Palestinians urged Israel yesterday to expand a prisoner release to ensure the success of a summit both sides hope will result in a formal declaration to end violence.
Israel had disappointed the Palestinian leadership by refusing to include those jailed for deadly attacks among the 900 prisoners whom Israeli Prime Minister Ariel Sharon and top Cabinet ministers agreed on Thursday to release in a goodwill gesture.
But the summit itself, which is scheduled for Tuesday, between Sharon and new Palestinian President Mahmoud Abbas in Egypt's Red Sea resort of Sharm el-Sheikh, appeared set to go ahead.
"Israel stuck to its criteria of not releasing those it described as having `blood on their hands,'" Palestinian negotiator Saeb Erekat said after talks with Israeli officials about the issue broke up late on Thursday without agreement being reached.
"That means that all the prisoners who were jailed before [interim peace deals] in 1993 will not be released," he said.
Freedom for some 8,000 prisoners, especially Islamic militants and veteran inmates, is key to Abbas' aim of consolidating power, ending bloodshed and reviving a US-backed peace "road map" charting mutual steps to Palestinian statehood.

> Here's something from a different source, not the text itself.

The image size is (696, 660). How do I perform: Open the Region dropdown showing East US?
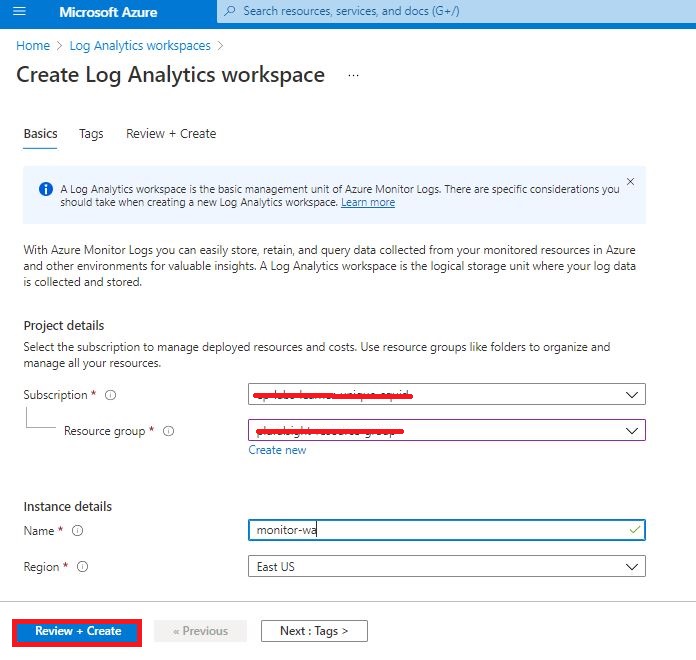pyautogui.click(x=631, y=567)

If unresolved as the summit draws nearer, the prisoners issue could loom large in meetings new US Secretary of State Condoleezza Rice is scheduled to hold with Sharon and Abbas during a visit to the region tomorrow and Monday.
During deliberations on a confidence-building package for the Palestinians on Thursday, Sharon faced strong opposition from several Cabinet members to suggestions by other ministers to bend the terms for release, political sources said.
Rice, in London, said efforts to achieve Middle East peace were now "moving effectively" and cited Abbas' views on "the necessity to have a peaceful resolution" of the conflict.
"The fact is, though, that there will have to be action to make certain that terrorists cannot continue to frustrate both his plans and to endanger the lives of Israelis," she told a news conference.
Israeli officials said a first batch of 500 prisoners would be freed next week, after the summit, with 400 to follow over a period of three months.
Israel's plan also calls for a troop pullback from five West Bank cities, starting in Jericho next week, after the talks.
Meanwhile, Israeli security officials yesterday morning said they had 50 intelligence warnings of Palestinian militants planning to launch attacks, Israeli media reported.
The officials said that most of the attacks were being prepared by independent cells of Fatah militants. They accused the southern Lebanese Islamic fundamentalist Hezbollah movement of funding the renegade cells.
Hezbollah seeks to destroy the relative calm of the past two weeks, ahead of next Tuesday's summit in Egypt, they said.
The accusations follow a day of renewed attempts by militants in the West Bank and Gaza to launch attacks, despite an informal ceasefire extracted by Abbas from leaders of the radical Hamas and Islamic Jihad movement.